TASK STATEMENT: For the entries below, repeat exactly each line starting with the one that contains "1203x535 pixels." and going on through the one that contains "The width and height of the screenshot is (1024, 565).", and no others.

[Stored data]
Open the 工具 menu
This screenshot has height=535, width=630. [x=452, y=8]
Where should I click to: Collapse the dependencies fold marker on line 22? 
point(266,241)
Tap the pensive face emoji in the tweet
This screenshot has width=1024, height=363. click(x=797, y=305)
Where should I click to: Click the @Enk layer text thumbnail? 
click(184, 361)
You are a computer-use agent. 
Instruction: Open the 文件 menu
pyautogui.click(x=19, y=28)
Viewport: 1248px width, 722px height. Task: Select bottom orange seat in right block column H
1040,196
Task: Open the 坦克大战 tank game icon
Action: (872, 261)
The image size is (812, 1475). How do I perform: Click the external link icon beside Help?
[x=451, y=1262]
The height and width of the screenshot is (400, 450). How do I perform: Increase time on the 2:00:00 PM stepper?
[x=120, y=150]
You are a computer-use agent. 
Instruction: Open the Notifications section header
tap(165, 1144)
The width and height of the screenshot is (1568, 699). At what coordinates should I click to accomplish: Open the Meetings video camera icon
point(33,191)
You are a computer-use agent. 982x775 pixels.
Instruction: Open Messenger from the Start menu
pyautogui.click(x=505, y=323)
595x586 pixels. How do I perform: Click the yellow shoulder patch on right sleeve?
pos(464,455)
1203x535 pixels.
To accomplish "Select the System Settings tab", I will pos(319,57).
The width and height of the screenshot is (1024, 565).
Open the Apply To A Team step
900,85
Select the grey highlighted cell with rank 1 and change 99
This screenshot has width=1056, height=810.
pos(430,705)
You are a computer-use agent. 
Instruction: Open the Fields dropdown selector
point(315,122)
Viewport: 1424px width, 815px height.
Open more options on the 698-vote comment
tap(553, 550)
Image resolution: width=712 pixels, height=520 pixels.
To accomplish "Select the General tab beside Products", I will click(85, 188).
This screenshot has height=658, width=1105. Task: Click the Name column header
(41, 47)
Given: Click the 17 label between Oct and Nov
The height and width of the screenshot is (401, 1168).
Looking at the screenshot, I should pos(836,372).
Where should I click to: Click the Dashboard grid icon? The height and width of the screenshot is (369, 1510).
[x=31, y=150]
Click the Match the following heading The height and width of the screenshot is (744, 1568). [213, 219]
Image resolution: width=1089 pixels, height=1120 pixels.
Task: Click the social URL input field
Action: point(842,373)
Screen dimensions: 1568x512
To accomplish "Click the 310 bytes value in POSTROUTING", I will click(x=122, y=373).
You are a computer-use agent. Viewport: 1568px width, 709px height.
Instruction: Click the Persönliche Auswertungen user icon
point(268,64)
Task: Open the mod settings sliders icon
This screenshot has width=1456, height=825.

ANSWER FOR THIS EXERCISE:
1203x535 pixels.
To accomplish "Select the System Settings tab", I will pos(319,57).
The width and height of the screenshot is (1024, 565).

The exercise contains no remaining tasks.